发稿时间:2012-02-28 00:00:00  

  近日,国务院办公厅发布《关于积极稳妥推进户籍管理制度改革的通知》,要求今后出台有关就业、义务教育、技能培训等政策,不与户口性质挂钩,并逐步实行人口居住证制度。

  近日,国务院办公厅发布《关于积极稳妥推进户籍管理制度改革的通知》,要求今后出台有关就业、义务教育、技能培训等政策,不与户口性质挂钩,并逐步实行人口居住证制度。

  这次户籍改革推动副省级以下城市的落户自由,遵循了循序渐进的由易到难的策略,将有助于降低户籍改革的阻力,而中小城市率先的策略则反映出决策层对大城市战略的反思。城市化倚重大城市,在经济社会可行性和城市水、道路等公共资源上都存在不经济性,而引导人口落户中小城市则既有助于提高城镇化率,又可避免大城市综合征。不过,近年来各地探索的户籍改革显示,作为一种社保福利的身份认定依据的户籍制度,单凭行政强制往往效果有限。

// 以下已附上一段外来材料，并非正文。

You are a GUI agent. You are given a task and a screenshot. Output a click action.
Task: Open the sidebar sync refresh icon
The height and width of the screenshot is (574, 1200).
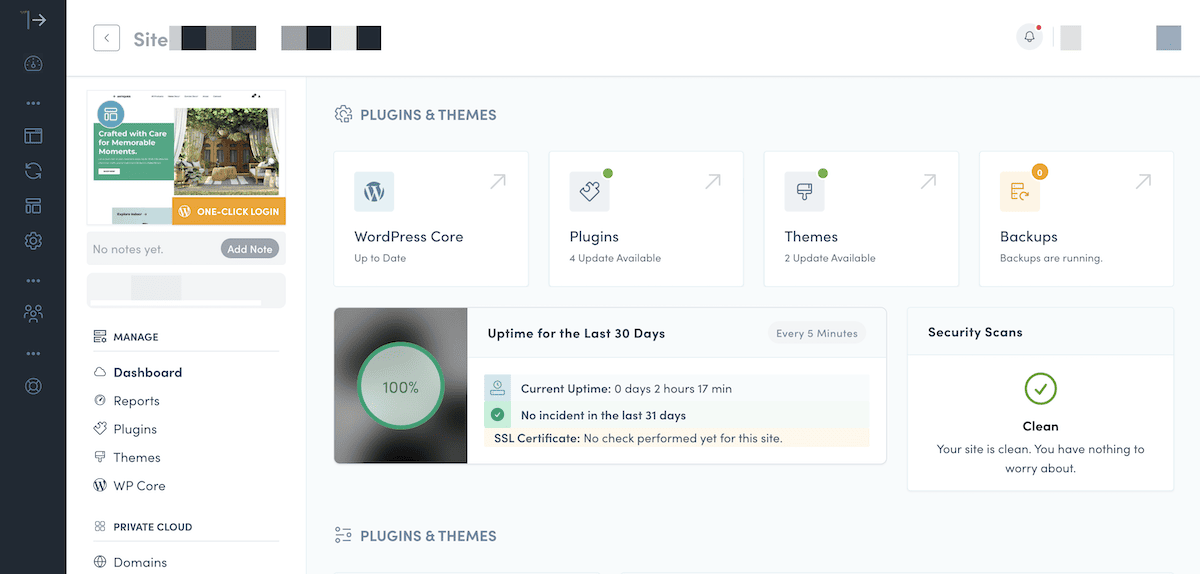coord(33,170)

  坦率而言,户籍背后的社保福利非均等化,使户籍制度改革面临两难矛盾:社会日益增长的公共服务需求与该服务的供给不足。这在国内所有城市都相当严峻,中小城市尤为突出。

  因此,当前若有效推进户籍制度改革,根本上还需改革户籍制度的人口管制和隔阂功能,并改革以地域为主的社保福利等资源配置,推动社会服务均等化。具体而言,中国户籍制度自1958年建立以来,其主要理念是强调人口管理,避免人口盲流,如1963年依据计划供应商品粮把人口户籍划分为农业与非农,这在当时物资紧缺下具有积极意义,但随后户籍被作为公共服务的配置依据,户籍裂变成社会身份认定标识,甚至加剧了社会各群体的身份对峙,陷入了阿玛蒂亚·森所揭示的身份与暴力风险中。这客观上导致劳动力难以在全国范围内优化配置,增加了经济发展成本,是当前中国经济非均衡发展、地域级差等的产生缘由之一。因此,清理横亘在户籍上的人口管制功能,是推动户籍制度改革的先决条件。

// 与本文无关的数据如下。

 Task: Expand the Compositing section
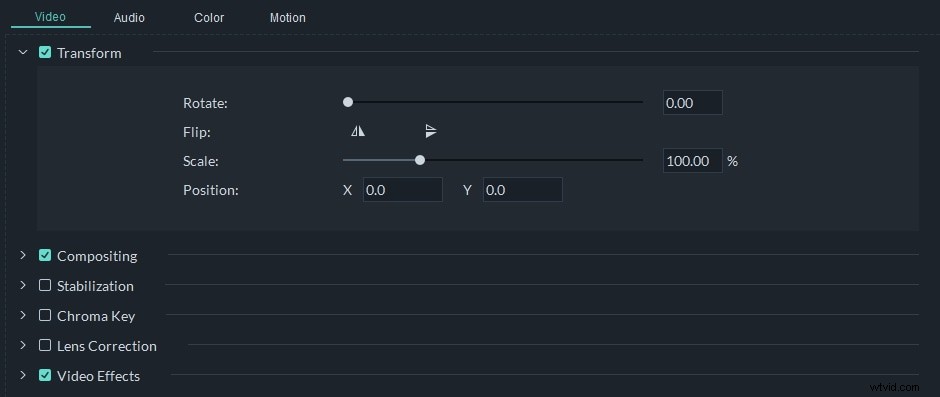23,255
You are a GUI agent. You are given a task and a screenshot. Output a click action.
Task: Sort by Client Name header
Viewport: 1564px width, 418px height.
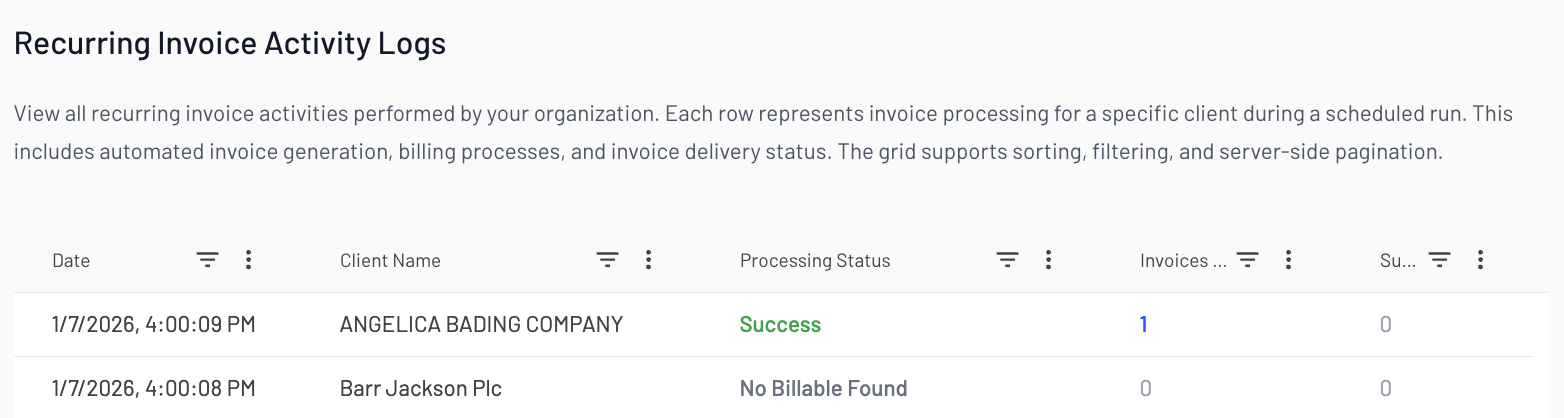[390, 261]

  与此同时,淡化户籍管制功能,转型为户籍登记制度,为重构社会公共服务资源配置体系打开空间。目前中国政府的公共服务供给体系是复杂的。从公共服务供给主体看,大致是地方主导、中央引导。即在分税制下,中央政府通过一般或专项转移支付,支持地方政府向居民提供社会公共服务,而地方政府向居民提供怎样的公共服务则主要依据地方实际,这客观上导致了政府公共服务的地区差距,并致使人口流动出现层级化:农村—县城、中小城市—大城市。而要素资源过度聚集到大城市,一定程度上增加了要素资源不必要的交易成本。从公共服务供给方式上,政府的公共服务投入注重于提供供给能力而非需求满足,从而导致有限的公共服务投入最终变成了国有资产。

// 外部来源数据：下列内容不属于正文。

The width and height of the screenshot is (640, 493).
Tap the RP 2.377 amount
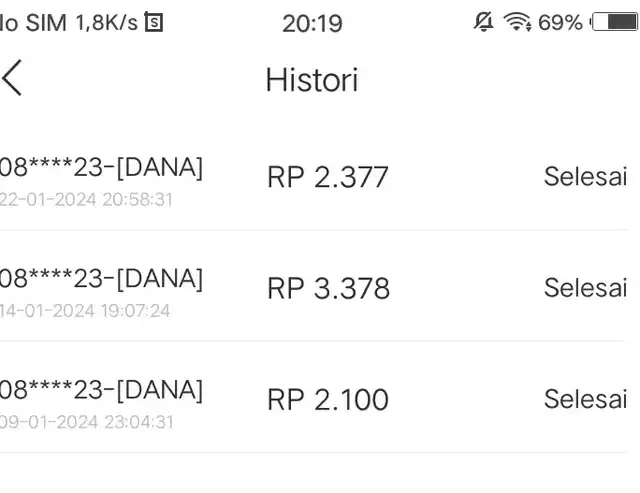[x=328, y=177]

  更需指出的是,这种倾向于供给能力的公共服务供给方式,导致居民重复购买政府提供的公共服务。如政府相当部分医疗卫生投入于公立医院的建设,而公立医院则以所谓的成本价向居民提供医疗卫生服务;又如义务教育,一则学校以公共资源向学生家庭摊派择校费、赞助费等,一则通过教辅费变相搞收费义务教育等;此外,目前养老金名义上的个人账户积累制,而事实上为挂账式现收现付制,同时混淆政府社保与职工养老保险职能。

  因此,在现有中国行政体系和分税制下,需要重构政府公共服务供给体系。目前公共服务应采取中央政府统筹地方配合的模式,即中央政府设立面向所有居民的基础性社会保障计划。如中央政府通过财政预算向所有居民提供基础性养老、医疗和社会公共救济基金,以区别于目前的职工社保,且该基础性社会保障计划实行与户口直接挂钩的方式——户口在哪里,中央政府向哪个地区拨付公民基础社会保障计划资金,抑或居民外出就业半年以上,居民需申请当地居住证,中央政府向居民实际居住地政府拨付基础社会保障资金。这将有助于促进社会服务均等化,提高人口自由迁徙度,形成人口落户的地区间良序竞争格局。

  与此同时,各级政府给予民生的公共服务支出,实行由补供方为补需方之支付结构的调整。如政府为每个适龄学生家庭配置一个账户,该账户随该学生的就读情况做动态配置,学校要获得足够的公共教育经费,将需吸收足够适龄学生,并把学生名单提交给教育部门备案,然后拿教育部门备案文件去财政部门申请教育经费。

  由此可见,当前国务院推动户籍改革要有效落实,不至于虎头蛇尾,就需要加快社保福利制度改革,实行补人头而非补砖头的支付模式调整,从而使政府的公共服务随人口流动而动态调整。